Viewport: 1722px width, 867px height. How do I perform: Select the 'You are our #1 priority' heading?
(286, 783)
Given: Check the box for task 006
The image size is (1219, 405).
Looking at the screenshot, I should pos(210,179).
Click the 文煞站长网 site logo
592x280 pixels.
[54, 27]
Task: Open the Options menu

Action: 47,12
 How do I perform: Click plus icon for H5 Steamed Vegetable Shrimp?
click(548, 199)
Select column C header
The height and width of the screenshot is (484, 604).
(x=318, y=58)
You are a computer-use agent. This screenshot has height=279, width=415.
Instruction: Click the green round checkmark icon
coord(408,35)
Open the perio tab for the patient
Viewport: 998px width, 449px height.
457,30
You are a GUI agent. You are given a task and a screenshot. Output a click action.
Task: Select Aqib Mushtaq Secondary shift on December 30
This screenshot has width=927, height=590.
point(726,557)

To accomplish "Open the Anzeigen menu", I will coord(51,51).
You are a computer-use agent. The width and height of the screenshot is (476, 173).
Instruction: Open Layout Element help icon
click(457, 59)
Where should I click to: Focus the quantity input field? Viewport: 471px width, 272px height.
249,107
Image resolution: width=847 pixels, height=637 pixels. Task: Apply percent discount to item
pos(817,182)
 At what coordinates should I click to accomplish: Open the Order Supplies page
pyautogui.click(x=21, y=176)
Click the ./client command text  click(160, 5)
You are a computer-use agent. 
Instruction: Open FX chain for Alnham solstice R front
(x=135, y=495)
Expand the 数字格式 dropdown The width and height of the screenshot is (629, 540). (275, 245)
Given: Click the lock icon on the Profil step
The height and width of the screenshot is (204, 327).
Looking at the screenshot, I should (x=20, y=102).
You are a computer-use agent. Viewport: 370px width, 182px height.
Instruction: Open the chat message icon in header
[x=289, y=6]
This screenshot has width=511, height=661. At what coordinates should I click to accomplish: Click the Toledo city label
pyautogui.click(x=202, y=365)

## What is being asked
All lines from the line holding "Instruction: Open the" through the end of the records above need to be transcribed exactly, and no other text should appear.

## Written reply
Instruction: Open the chat message icon in header
[x=289, y=6]
This screenshot has width=511, height=661. At what coordinates should I click to accomplish: Click the Toledo city label
pyautogui.click(x=202, y=365)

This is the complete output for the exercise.